İslamiyetin 1400 yılı aşkın tarihinde bunlar olmamış
mıdır?
İslamiyet, Humeyni’nin belirttiği gibi “kan ve kılıç
dini” midir, yoksa kimilerinin iddia ettiği gibi barışçı bir din midir?
Böyle bir tarih Kitap’a bakılarak yazılamaz.
Hıristiyanlığın Suç Tarihi İncil’e bakılarak değil,
Hıristiyanlığın değişik kollarının tarih boyunca yaptıkları incelenerek
yazıldı.
Aynısı İslamiyet için de geçerlidir.
“Ama Kuran’da böyle yazmıyor” ya da “Kuran böyle
yorumlanamaz” demek anlam taşımaz. Oldukça uzun bir tarih var ve asıl olan bu tarihtir,
Kitap’ta ne yazdığı değil…
Hıristiyanlıkla İslamiyet arasında tarihteki ağır
suçların araştırılması konusunda önemli bir farklılık ortaya çıkıyor:
Hıristiyanlık için kimin esas muhatap olduğu belli:
kiliseler…
Katolik kilisesi, Protestan kilisesi, Ortodoks kilisesi…

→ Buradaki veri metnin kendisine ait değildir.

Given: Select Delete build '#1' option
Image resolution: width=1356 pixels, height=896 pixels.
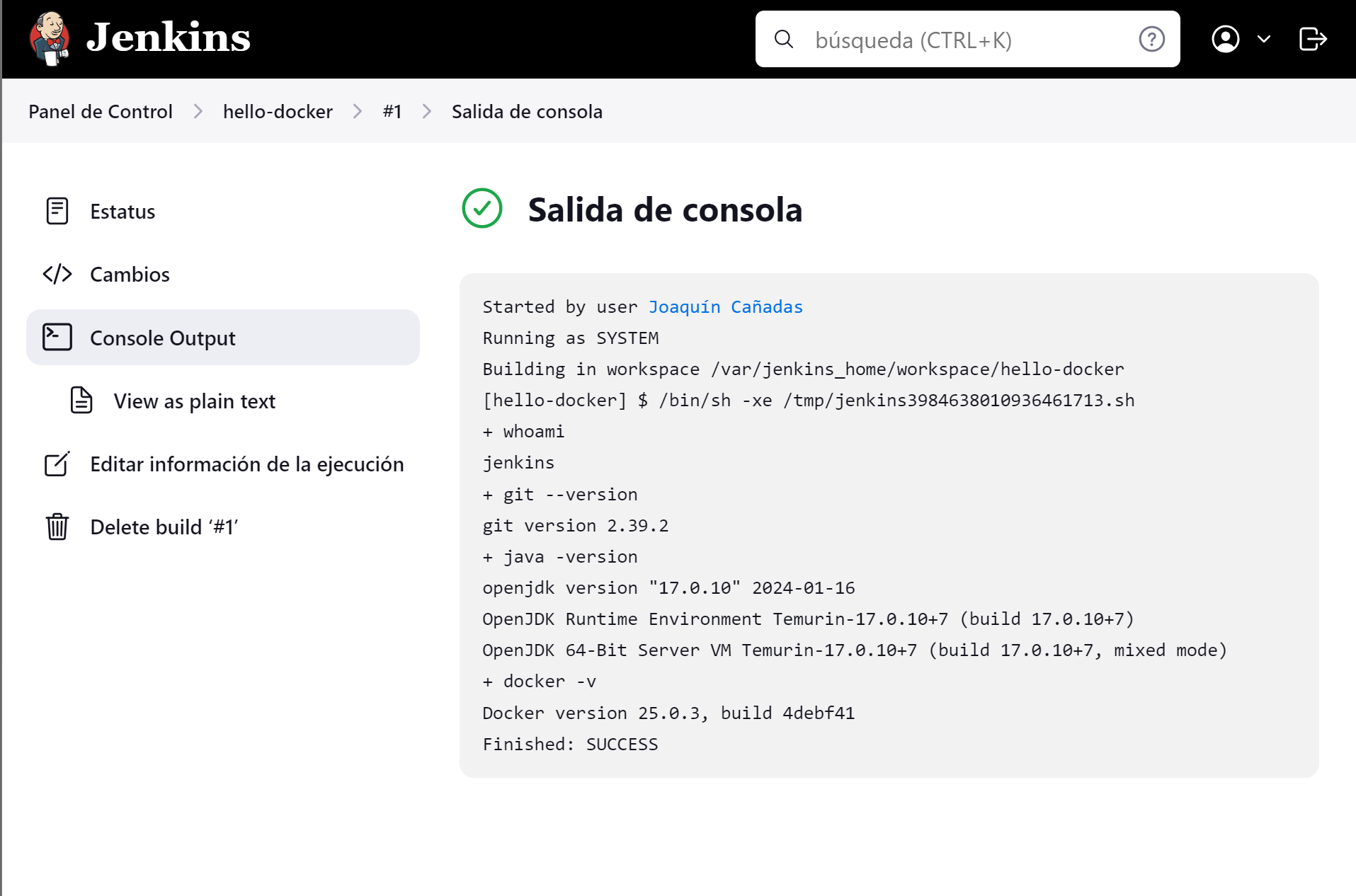Looking at the screenshot, I should click(x=164, y=527).
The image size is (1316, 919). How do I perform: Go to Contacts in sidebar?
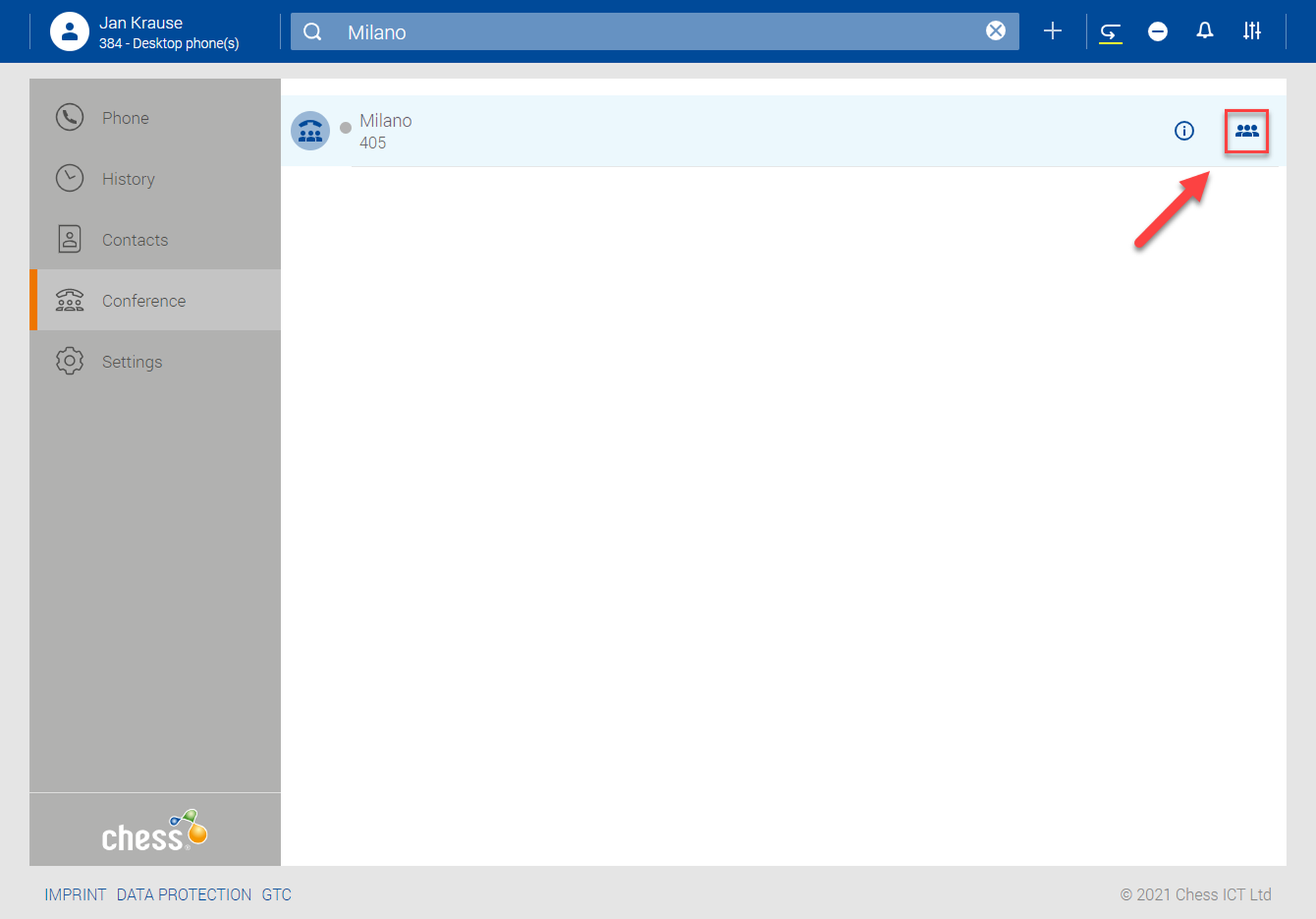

Hıristiyanlığın tarihi boyunca devlet ve kilise ayrı
olmuş. Uzun yıllar boyunca kilise devlete egemen olmuş, etkinliği krallardan
bile fazla olmuş. Ama bu durumda bile krallık ve kilise aynı kurum değilmiş.
Fransız devriminin ardından kilisenin gerilemesi ve
devlet ile toplum üzerindeki etkinliğini yitirmesi süreci artmış.
Hıristiyan toplumlarında kiliseler bugün de etkin
konumdalar ama bu etkinlik eskisine göre oldukça gerilemiş durumdadır. Kilise
dikte edenden çok kendisine dikte edileni kabullenmek durumunda kalmaktadır.
Kürtaj, eşcinsellik gibi konularda uzun süre direniş
gösteren Katolik kilisesi, sonuçta itirazlarını azaltmak hatta susmak zorunda
kaldı. Hatta eşcinseller arasındaki dindarları bile keşfetti…
İslamiyette ise böyle bir muhatap yok…
İslamiyet, Hıristiyanlıktan farklı olarak devlet dinidir,
devletle iç içedir.
İslamiyetin farklı başka bir özelliği ise, İslam
yorumları arasındaki büyük farklılıktır.
Farklı yorumlar Hıristiyanlıkta da bulunmakla birlikte,
İslam yorumundaki farklılıklar sık sık İslam’da iç savaşa kadar gider.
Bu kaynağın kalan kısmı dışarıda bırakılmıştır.